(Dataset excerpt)
● ● ● ● ● ● ●
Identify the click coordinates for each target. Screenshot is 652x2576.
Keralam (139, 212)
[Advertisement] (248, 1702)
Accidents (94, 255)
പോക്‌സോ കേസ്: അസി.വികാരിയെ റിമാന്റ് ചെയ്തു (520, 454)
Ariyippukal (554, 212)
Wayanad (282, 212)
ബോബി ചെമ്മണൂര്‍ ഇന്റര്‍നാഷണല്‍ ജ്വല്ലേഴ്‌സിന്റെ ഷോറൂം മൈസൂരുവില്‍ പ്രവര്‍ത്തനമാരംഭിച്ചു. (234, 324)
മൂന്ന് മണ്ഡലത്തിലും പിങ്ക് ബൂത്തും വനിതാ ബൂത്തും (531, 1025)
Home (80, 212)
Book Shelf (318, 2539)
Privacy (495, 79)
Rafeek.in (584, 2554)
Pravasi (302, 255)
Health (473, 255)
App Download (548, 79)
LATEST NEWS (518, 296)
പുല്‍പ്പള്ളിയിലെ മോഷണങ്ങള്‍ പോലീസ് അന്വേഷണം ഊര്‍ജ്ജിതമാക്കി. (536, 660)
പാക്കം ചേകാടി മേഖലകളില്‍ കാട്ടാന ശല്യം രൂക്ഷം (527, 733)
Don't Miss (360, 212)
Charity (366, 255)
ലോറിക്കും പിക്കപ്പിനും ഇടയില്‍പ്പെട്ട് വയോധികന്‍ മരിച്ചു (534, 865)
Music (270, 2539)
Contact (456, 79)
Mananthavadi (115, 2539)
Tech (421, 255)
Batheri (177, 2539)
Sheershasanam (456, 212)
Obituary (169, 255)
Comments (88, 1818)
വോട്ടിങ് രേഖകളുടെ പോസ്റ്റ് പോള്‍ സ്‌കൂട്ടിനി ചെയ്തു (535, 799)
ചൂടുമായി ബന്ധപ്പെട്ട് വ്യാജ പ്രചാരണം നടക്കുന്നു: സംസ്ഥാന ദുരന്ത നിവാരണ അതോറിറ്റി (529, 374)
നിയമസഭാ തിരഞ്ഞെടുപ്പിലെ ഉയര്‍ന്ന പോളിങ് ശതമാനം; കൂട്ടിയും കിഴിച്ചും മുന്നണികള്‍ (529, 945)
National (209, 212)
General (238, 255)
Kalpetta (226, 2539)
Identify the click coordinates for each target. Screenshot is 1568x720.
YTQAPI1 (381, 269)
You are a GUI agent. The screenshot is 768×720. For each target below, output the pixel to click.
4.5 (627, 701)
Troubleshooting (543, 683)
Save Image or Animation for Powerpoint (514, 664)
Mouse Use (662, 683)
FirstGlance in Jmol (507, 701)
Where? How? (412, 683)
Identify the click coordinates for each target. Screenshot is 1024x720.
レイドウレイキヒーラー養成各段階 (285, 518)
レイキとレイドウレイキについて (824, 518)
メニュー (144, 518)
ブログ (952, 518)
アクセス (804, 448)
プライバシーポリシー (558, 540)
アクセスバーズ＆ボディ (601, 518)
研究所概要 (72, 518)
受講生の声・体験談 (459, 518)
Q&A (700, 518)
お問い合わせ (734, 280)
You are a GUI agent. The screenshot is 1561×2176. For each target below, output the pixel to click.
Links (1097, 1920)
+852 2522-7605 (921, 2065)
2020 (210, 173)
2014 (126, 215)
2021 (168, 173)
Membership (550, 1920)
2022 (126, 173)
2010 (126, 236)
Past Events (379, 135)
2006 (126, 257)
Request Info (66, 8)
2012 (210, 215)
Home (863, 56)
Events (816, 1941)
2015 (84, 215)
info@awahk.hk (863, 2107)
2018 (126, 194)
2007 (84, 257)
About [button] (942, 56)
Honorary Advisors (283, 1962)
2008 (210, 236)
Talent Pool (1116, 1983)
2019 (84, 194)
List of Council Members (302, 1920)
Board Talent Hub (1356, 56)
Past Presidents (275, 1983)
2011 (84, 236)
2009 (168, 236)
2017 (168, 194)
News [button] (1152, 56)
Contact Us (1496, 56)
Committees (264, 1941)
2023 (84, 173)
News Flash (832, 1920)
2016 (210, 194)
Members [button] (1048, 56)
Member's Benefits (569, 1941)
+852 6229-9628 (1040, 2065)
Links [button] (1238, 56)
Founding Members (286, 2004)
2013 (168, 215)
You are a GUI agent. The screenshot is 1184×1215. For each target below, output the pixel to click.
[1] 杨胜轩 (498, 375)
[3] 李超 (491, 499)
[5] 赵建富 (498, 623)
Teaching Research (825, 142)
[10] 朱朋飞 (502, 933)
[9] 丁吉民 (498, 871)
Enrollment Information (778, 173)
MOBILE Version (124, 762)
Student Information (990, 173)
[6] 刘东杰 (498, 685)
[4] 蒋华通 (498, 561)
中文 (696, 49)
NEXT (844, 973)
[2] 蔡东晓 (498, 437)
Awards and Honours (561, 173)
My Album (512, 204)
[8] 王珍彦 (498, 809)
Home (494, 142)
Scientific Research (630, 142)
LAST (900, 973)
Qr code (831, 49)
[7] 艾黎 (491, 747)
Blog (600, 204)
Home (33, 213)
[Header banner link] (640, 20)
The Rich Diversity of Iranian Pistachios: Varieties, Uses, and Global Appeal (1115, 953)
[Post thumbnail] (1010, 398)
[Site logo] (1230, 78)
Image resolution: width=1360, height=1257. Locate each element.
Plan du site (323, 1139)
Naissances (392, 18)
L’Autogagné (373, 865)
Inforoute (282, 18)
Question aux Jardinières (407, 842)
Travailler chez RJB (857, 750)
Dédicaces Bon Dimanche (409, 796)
● ● ● ● ● ● ●
Written problem: Put the lines of the records from the start through the line containing "アクセス (804, 448)" into a Markdown table with the columns Number and Text. Number each row, include both end lines, and leave out blank lines.

Output below:
| Number | Text |
|---|---|
| 1 | Identify the click coordinates for each target. Screenshot is 652x2576. |
| 2 | Keralam (139, 212) |
| 3 | [Advertisement] (248, 1702) |
| 4 | Accidents (94, 255) |
| 5 | പോക്‌സോ കേസ്: അസി.വികാരിയെ റിമാന്റ് ചെയ്തു (520, 454) |
| 6 | Ariyippukal (554, 212) |
| 7 | Wayanad (282, 212) |
| 8 | ബോബി ചെമ്മണൂര്‍ ഇന്റര്‍നാഷണല്‍ ജ്വല്ലേഴ്‌സിന്റെ ഷോറൂം മൈസൂരുവില്‍ പ്രവര്‍ത്തനമാരംഭിച്ചു. (234, 324) |
| 9 | മൂന്ന് മണ്ഡലത്തിലും പിങ്ക് ബൂത്തും വനിതാ ബൂത്തും (531, 1025) |
| 10 | Home (80, 212) |
| 11 | Book Shelf (318, 2539) |
| 12 | Privacy (495, 79) |
| 13 | Rafeek.in (584, 2554) |
| 14 | Pravasi (302, 255) |
| 15 | Health (473, 255) |
| 16 | App Download (548, 79) |
| 17 | LATEST NEWS (518, 296) |
| 18 | പുല്‍പ്പള്ളിയിലെ മോഷണങ്ങള്‍ പോലീസ് അന്വേഷണം ഊര്‍ജ്ജിതമാക്കി. (536, 660) |
| 19 | പാക്കം ചേകാടി മേഖലകളില്‍ കാട്ടാന ശല്യം രൂക്ഷം (527, 733) |
| 20 | Don't Miss (360, 212) |
| 21 | Charity (366, 255) |
| 22 | ലോറിക്കും പിക്കപ്പിനും ഇടയില്‍പ്പെട്ട് വയോധികന്‍ മരിച്ചു (534, 865) |
| 23 | Music (270, 2539) |
| 24 | Contact (456, 79) |
| 25 | Mananthavadi (115, 2539) |
| 26 | Tech (421, 255) |
| 27 | Batheri (177, 2539) |
| 28 | Sheershasanam (456, 212) |
| 29 | Obituary (169, 255) |
| 30 | Comments (88, 1818) |
| 31 | വോട്ടിങ് രേഖകളുടെ പോസ്റ്റ് പോള്‍ സ്‌കൂട്ടിനി ചെയ്തു (535, 799) |
| 32 | ചൂടുമായി ബന്ധപ്പെട്ട് വ്യാജ പ്രചാരണം നടക്കുന്നു: സംസ്ഥാന ദുരന്ത നിവാരണ അതോറിറ്റി (529, 374) |
| 33 | നിയമസഭാ തിരഞ്ഞെടുപ്പിലെ ഉയര്‍ന്ന പോളിങ് ശതമാനം; കൂട്ടിയും കിഴിച്ചും മുന്നണികള്‍ (529, 945) |
| 34 | National (209, 212) |
| 35 | General (238, 255) |
| 36 | Kalpetta (226, 2539) |
| 37 | Identify the click coordinates for each target. Screenshot is 1568x720. |
| 38 | YTQAPI1 (381, 269) |
| 39 | You are a GUI agent. The screenshot is 768×720. For each target below, output the pixel to click. |
| 40 | 4.5 (627, 701) |
| 41 | Troubleshooting (543, 683) |
| 42 | Save Image or Animation for Powerpoint (514, 664) |
| 43 | Mouse Use (662, 683) |
| 44 | FirstGlance in Jmol (507, 701) |
| 45 | Where? How? (412, 683) |
| 46 | Identify the click coordinates for each target. Screenshot is 1024x720. |
| 47 | レイドウレイキヒーラー養成各段階 (285, 518) |
| 48 | レイキとレイドウレイキについて (824, 518) |
| 49 | メニュー (144, 518) |
| 50 | ブログ (952, 518) |
| 51 | アクセス (804, 448) |